The party needs little more persuasion before choosing to accept this mission. The session ended shortly thereafter, when the party tried to cross a bridge that had been shattered by a fallen tree - before finding out it was a GIANT FREAKING CROCODILE! We left off with it chewing contentedly on the warlock.

SO. Some post game thoughts. After the "disappointment" I felt over the lack of role-playing in the party, I was blown away by how much they went looking for it this time around. This is where I think folks are having problems. In 4E, combat is combat, and it is a tight and well oiled machine. Also in 4E, NOT combat is....a fuzzy and somewhat grey area. Every single cool new power and bling in the book is centered around killing shit and blowing stuff up - which makes for some pretty cool combat sequences, but leaves the out-of-combat stuff completely divorced from the main thrust of all those rules and mechanics. It feels oddly - disassociated sometimes.

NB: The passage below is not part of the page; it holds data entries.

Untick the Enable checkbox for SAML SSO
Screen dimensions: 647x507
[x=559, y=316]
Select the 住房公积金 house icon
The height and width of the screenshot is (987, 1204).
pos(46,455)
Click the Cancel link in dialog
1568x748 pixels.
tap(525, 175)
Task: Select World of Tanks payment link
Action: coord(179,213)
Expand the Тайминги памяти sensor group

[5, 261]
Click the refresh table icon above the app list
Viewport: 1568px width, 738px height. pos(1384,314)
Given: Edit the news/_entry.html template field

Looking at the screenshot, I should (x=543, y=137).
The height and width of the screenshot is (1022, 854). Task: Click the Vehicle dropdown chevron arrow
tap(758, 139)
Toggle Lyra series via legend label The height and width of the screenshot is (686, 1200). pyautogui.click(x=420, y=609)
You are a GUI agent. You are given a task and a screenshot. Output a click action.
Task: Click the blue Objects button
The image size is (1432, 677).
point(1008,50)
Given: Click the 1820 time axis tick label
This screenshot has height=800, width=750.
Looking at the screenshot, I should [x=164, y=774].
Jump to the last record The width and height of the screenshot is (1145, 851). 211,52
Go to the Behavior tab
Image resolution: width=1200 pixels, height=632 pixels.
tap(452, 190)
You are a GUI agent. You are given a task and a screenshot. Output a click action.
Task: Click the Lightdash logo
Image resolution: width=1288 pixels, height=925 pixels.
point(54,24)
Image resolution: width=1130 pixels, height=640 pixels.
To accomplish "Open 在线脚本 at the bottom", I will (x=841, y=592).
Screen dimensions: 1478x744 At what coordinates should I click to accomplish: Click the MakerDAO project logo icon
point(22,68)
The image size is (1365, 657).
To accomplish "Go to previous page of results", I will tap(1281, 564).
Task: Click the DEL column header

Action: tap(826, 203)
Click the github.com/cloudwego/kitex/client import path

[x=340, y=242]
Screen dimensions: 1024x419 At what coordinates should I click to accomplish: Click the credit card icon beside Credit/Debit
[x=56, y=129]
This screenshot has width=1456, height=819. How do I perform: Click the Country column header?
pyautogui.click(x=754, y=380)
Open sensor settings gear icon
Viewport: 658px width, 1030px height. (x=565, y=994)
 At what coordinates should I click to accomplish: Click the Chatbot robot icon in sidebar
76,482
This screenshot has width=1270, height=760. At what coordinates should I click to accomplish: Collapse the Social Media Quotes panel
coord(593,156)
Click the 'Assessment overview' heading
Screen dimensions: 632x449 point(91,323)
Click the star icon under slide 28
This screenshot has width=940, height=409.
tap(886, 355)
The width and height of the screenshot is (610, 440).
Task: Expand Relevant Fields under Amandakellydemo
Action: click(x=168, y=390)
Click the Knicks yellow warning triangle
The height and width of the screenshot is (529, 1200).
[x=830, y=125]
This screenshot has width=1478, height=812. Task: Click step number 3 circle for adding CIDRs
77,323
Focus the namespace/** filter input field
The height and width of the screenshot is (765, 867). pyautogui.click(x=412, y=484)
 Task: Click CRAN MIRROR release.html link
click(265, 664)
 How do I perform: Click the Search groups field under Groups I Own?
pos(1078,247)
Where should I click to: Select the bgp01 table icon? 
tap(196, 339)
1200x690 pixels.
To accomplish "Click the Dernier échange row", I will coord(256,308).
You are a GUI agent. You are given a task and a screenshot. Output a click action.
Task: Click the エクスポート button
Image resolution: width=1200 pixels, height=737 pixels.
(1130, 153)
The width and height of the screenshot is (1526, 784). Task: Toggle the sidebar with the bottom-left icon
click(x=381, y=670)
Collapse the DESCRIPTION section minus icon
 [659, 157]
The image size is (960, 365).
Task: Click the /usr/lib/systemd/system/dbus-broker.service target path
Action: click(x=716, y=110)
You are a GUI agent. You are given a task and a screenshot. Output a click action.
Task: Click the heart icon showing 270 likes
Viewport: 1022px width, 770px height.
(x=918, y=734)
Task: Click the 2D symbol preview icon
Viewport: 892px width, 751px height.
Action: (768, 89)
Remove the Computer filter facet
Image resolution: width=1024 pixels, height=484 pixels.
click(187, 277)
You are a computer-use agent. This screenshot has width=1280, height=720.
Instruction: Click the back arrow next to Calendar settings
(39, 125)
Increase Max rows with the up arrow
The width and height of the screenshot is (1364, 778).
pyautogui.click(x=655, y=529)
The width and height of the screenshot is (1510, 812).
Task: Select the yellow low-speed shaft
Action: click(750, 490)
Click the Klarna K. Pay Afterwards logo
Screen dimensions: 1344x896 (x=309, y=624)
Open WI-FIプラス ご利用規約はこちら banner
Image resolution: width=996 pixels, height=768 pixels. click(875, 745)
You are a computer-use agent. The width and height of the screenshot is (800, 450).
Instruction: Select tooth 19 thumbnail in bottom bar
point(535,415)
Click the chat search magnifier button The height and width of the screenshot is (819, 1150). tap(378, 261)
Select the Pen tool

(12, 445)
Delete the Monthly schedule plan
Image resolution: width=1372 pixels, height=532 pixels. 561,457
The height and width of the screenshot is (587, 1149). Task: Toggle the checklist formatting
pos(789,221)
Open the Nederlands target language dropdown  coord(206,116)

Luckily, that's just one way to look at it. My players seem to see it as a void, that when desired, they can pour out anything they feel like doing - with less dice rolls than our 3E game to boot. The other observation is that they feel a little more "in their element" now among all of these fantastical people,places, and things. In fact, I was told last Sunday that they don't want to go back to Hogger's Vale - it was BORING!

So there you have it. Apologies to those who dislike long posts, I felt that breaking it up would be a disservice to the story itself, and with no scribe chronicling the adventure - I'm stuck doing it here :)




Bring it on :)


kingworks said...

This was all in a single session? Wow.

I get my players together for about 2-3 hours of playtime maybe twice a month and we're lucky if we get through a single encounter.

*grumble* stupid grown up lives

Donny_the_DM said...

Gawd, I hear that. We try for 3 sundays a month, and avaerage more like 2.1 :(

Sunday, 1pm till 6ish is our schedule. IT wasnt always this fast, our 3.5 age of worms game is almost 3 years running, and we have only made it to chapter 6 of 17.

Combats roll by super fast, and the rest is mostly narration and roleplaying. My players are usually no slouches, if someone is dragging their feet, another will pipe up and start asking questions.

Having the party split was actually helpful (for once!) too.